**What you are asked to do**.
Reproduce, please, the line that holds "The width and" and all later lines through the end of the entries below, exactly; omit pictures.

**Records for this exercise**.

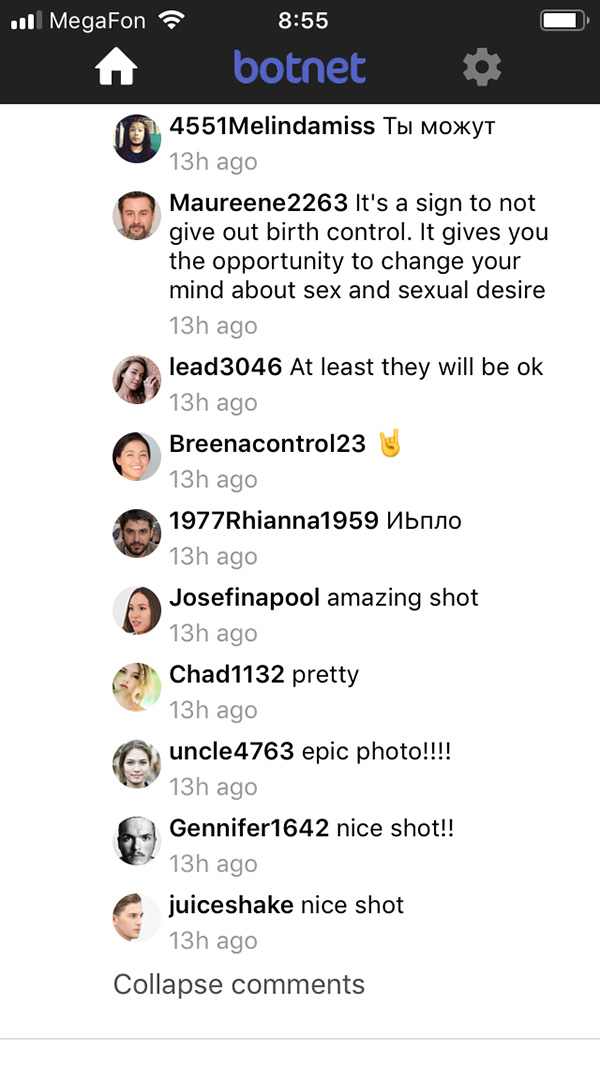Go to the home feed icon
The image size is (600, 1065).
pos(116,68)
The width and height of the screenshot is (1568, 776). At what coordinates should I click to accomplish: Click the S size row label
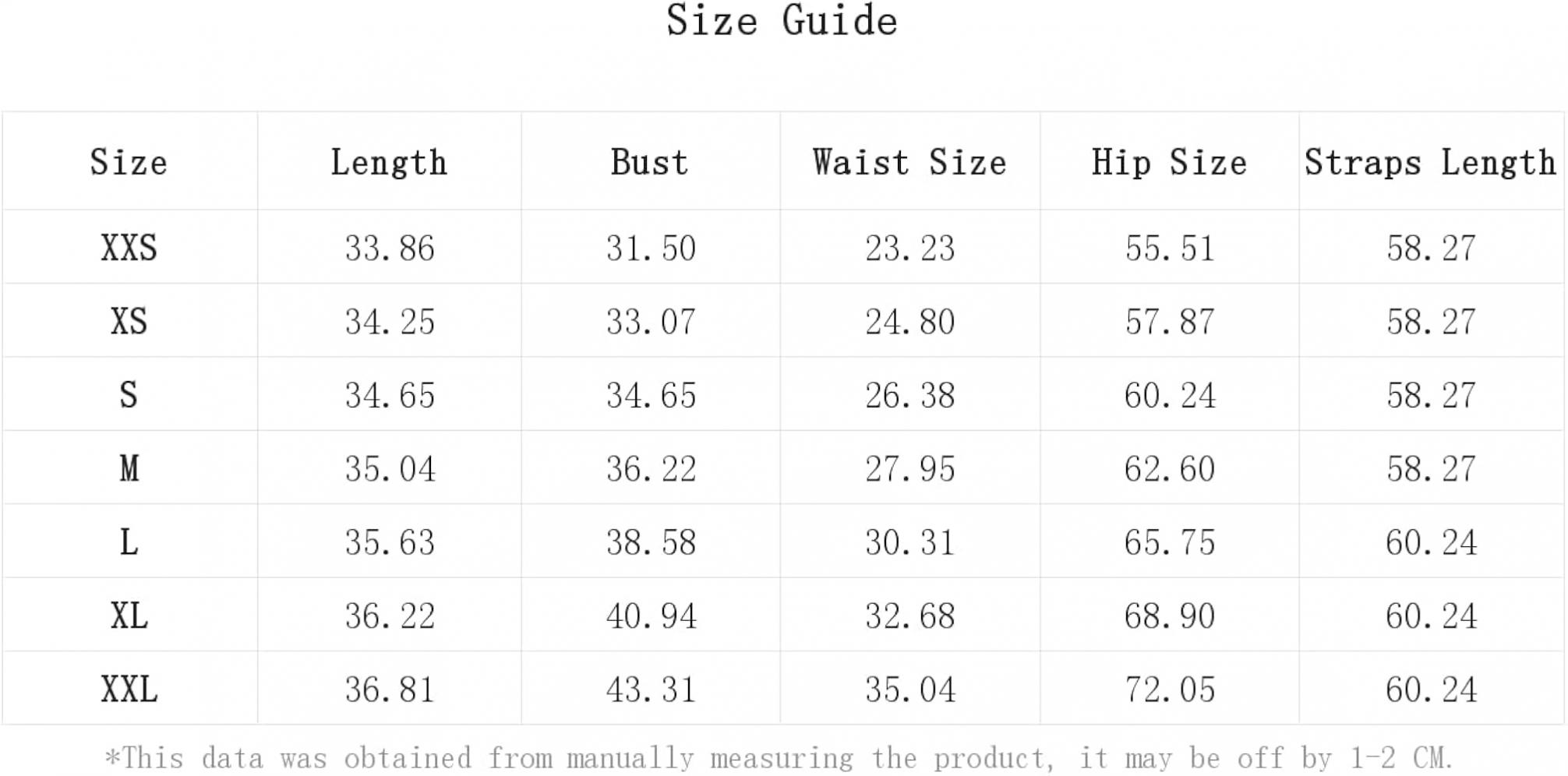point(129,394)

**Expected output**.
The width and height of the screenshot is (1568, 776). At what coordinates should I click to accomplish: Click the S size row label
point(129,394)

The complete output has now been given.